Sepideh Sheshpari
1 , Mahnaz Shahnazi
1, Shahin Ahmadian
2, Mohammad Nouri
3,4, Mehran Mesgari Abbasi
5, Rahim Beheshti
6, Reza Rahbarghazi
3,7, Ali Honaramooz
8, Mahdi Mahdipour
3,4* 1 Department of Midwifery, Faculty of Nursing and Midwifery, Tabriz University of Medical Sciences, Tabriz, Iran
2 Department of Biology, Faculty of Science, Azerbaijan Shahid Madani University, Tabriz, Iran
3 Stem Cell Research Center, Tabriz University of Medical Sciences, Tabriz, Iran
4 Department of Reproductive Biology, Faculty of Advanced Medical Sciences, Tabriz University of Medical Sciences, Tabriz, Iran
5 Drug Applied Research Center, Tabriz University of Medical Sciences, Tabriz, Iran
6 Department of Veterinary Science, Islamic Azad University, Shabester Branch, Shabestar, Iran
7 Department of Applied Cell Sciences, Faculty of Advanced Medical Sciences, Tabriz University of Medical Sciences, Tabriz, Iran
8 Department of Veterinary Biomedical Sciences, Western College of Veterinary Medicine, University of Saskatchewan, Saskatoon, SK, S7N 5B4, Canada
Abstract
Introduction: Cell-based therapies with certain cell types are touted as novel and hopeful therapeutic intervention in the clinical setting. Here, we aimed to assess the regenerative potential of c-Kit+ cells in the rejuvenation of ovarian tissue and fertility rate in rat model of premature ovarian failure (POF).

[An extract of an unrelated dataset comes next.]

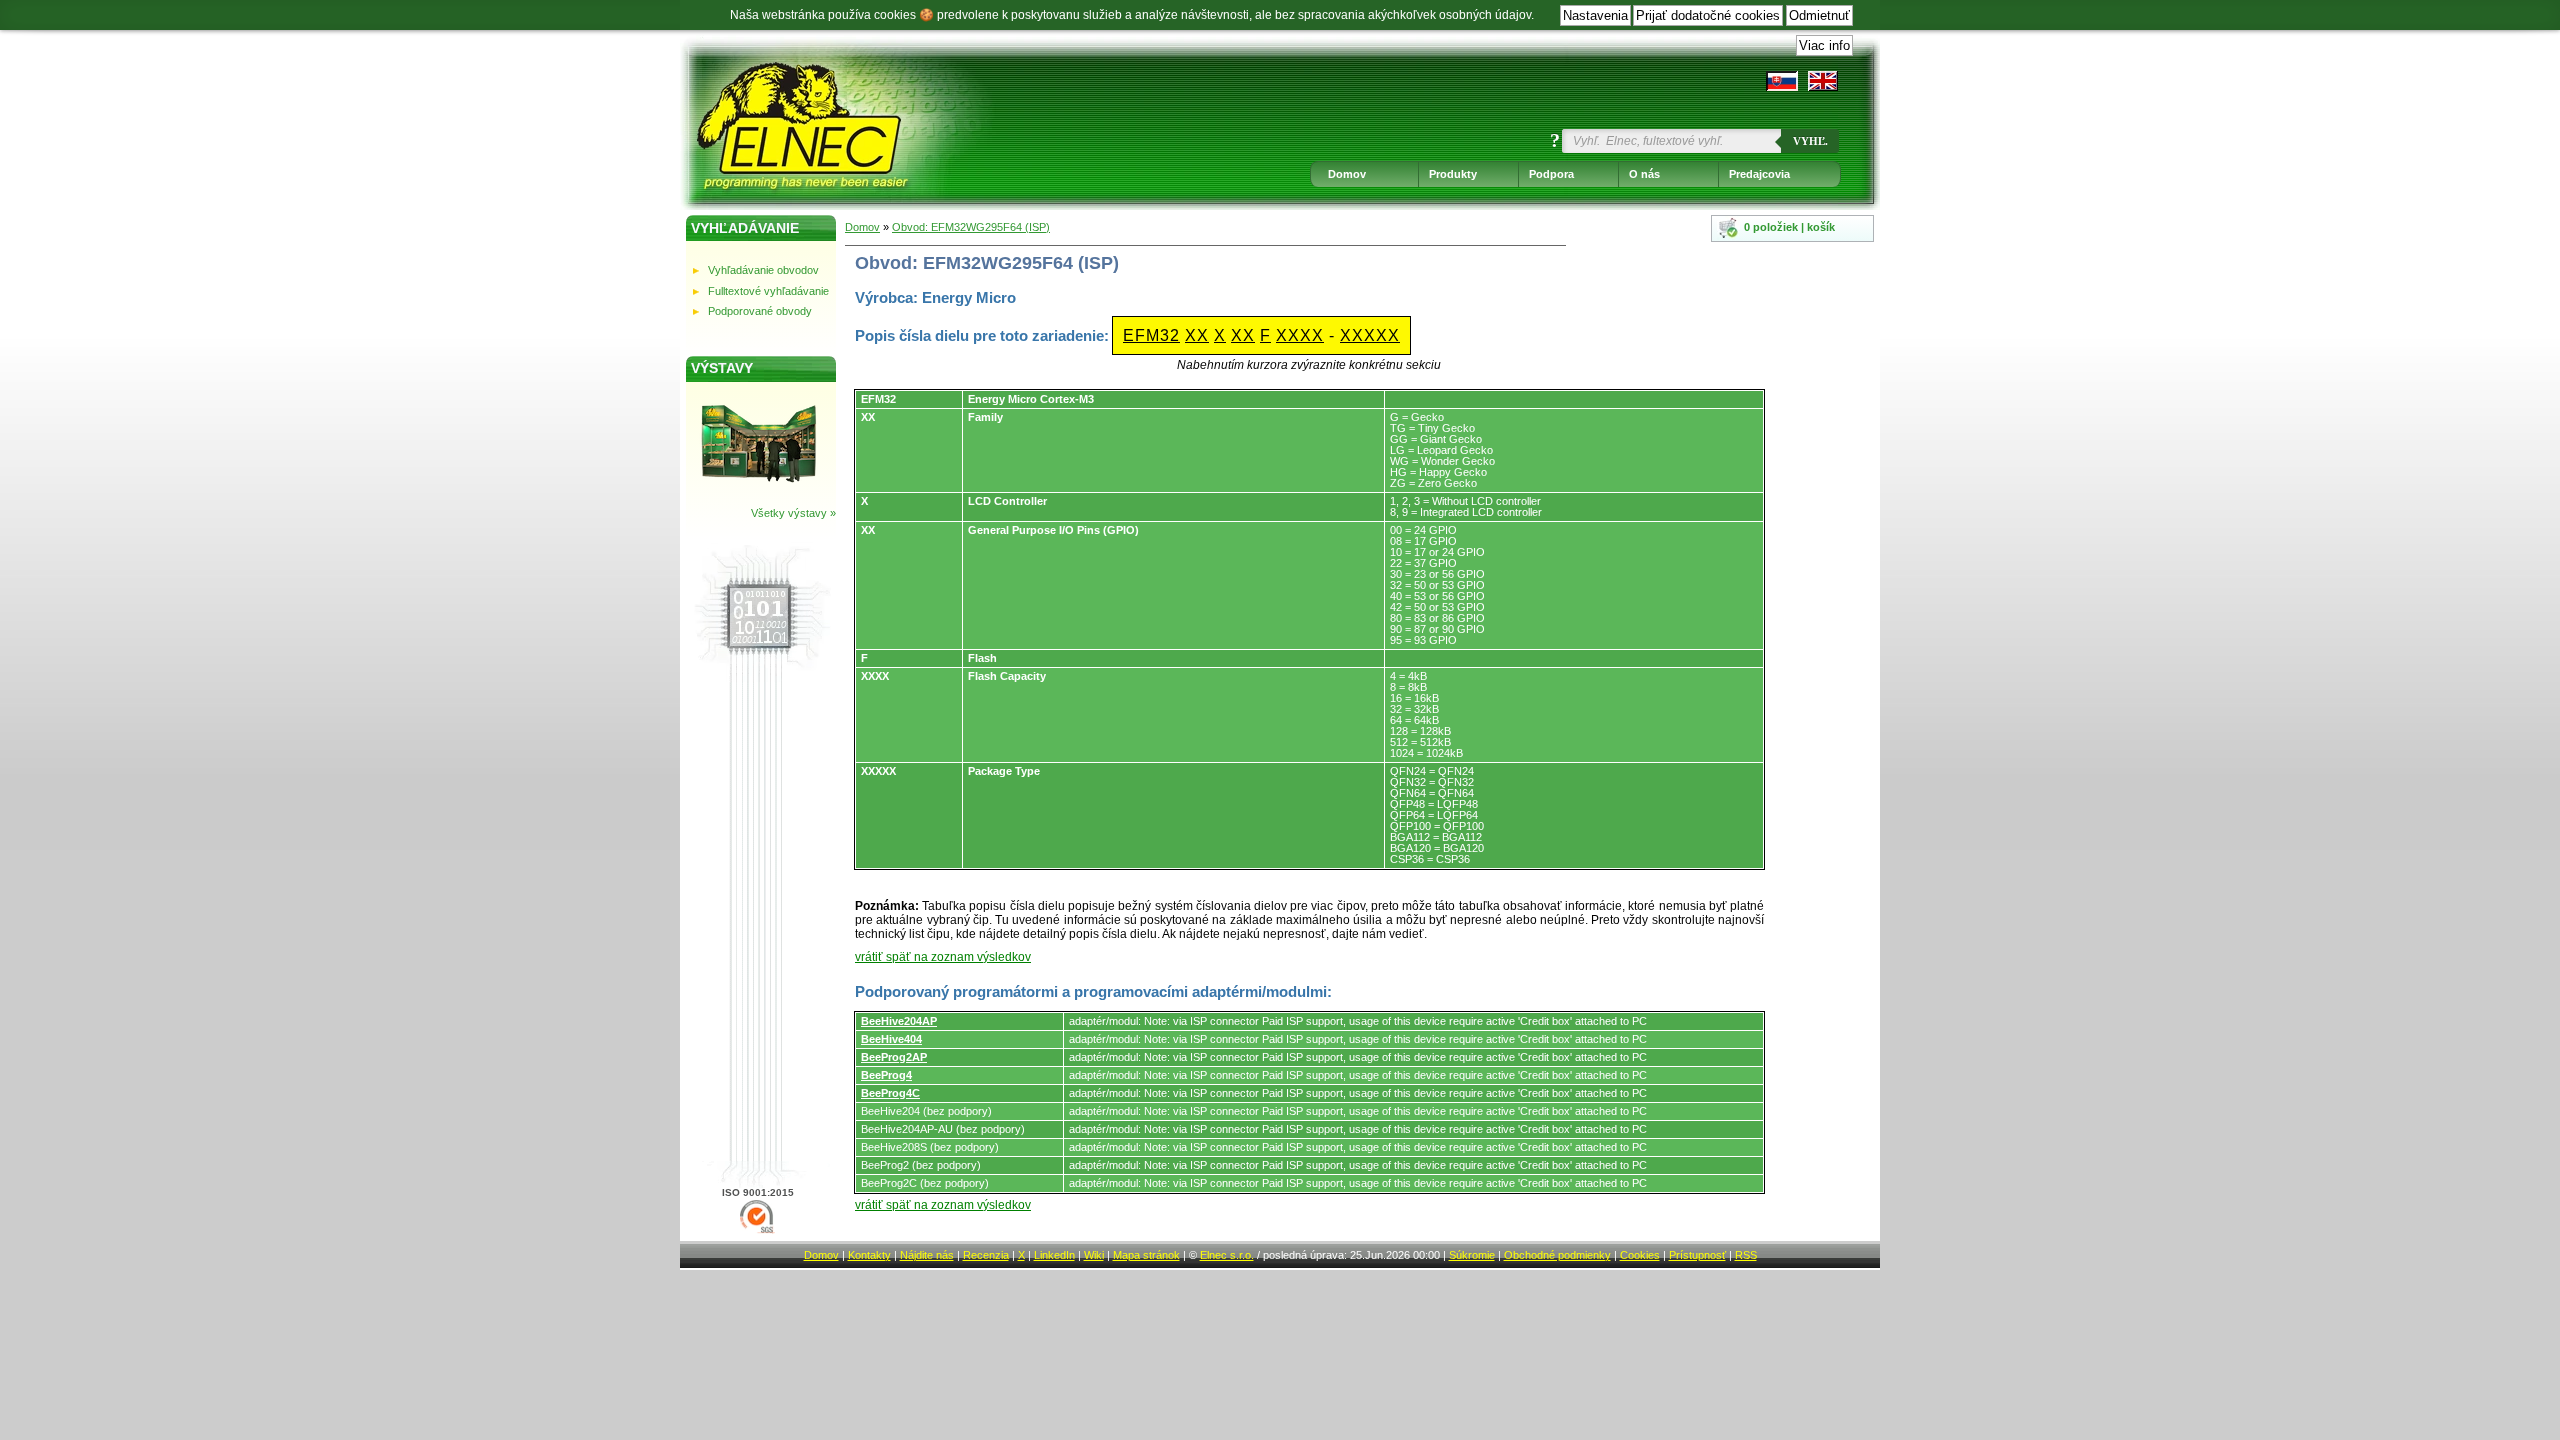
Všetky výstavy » (793, 513)
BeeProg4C (890, 1093)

Methods: Rats were treated with 160 mg/kg/BW of 4-vinylcyclohexene dioxide for 15 days. Freshly enriched rat bone marrow-derived c-Kit+ (MACS) and c-Kit- cells (4×105 cells/10 µL) were transplanted into the ovaries of treatment and control animals. Prior to transplantation as well as 2, 4, 6, and 8 weeks post-transplantation, randomly-selected rats were euthanized and ovarian tissues were subjected to pathophysiological examinations and real-time PCR analyses.
Results: POF status was confirmed by the presence of pathological features and a decreased number of immature and mature follicles compared with the control group (P < 0.05). Histological examination revealed a substantial reduction of atretic follicles in POF rats receiving c-Kit+ cells in comparison with POF rats that did not receive these cells (P < 0.05). Compared with the control samples, angiogenesis-related genes, Angpt2 and KDR, showed increased and decreased expressions in POF ovaries, respectively (P < 0.05). c-Kit+ cells had potential to restore angiogenesis in the ovarian tissue within normal ranges. Systemic levels of FSH did not significantly change in pre- or post-transplantation time points for any group (P > 0.05). Notable reduction of collagen deposition was found in c-Kit-treated rats. Transplantation of c-Kit+ cells also restored the reduced fertility rate (P < 0.05).
Conclusion: The administration of c-Kit+ cells can modulate angiogenesis and pathological changes, leading to the rejuvenation of ovarian function of a rat model of premature menopause.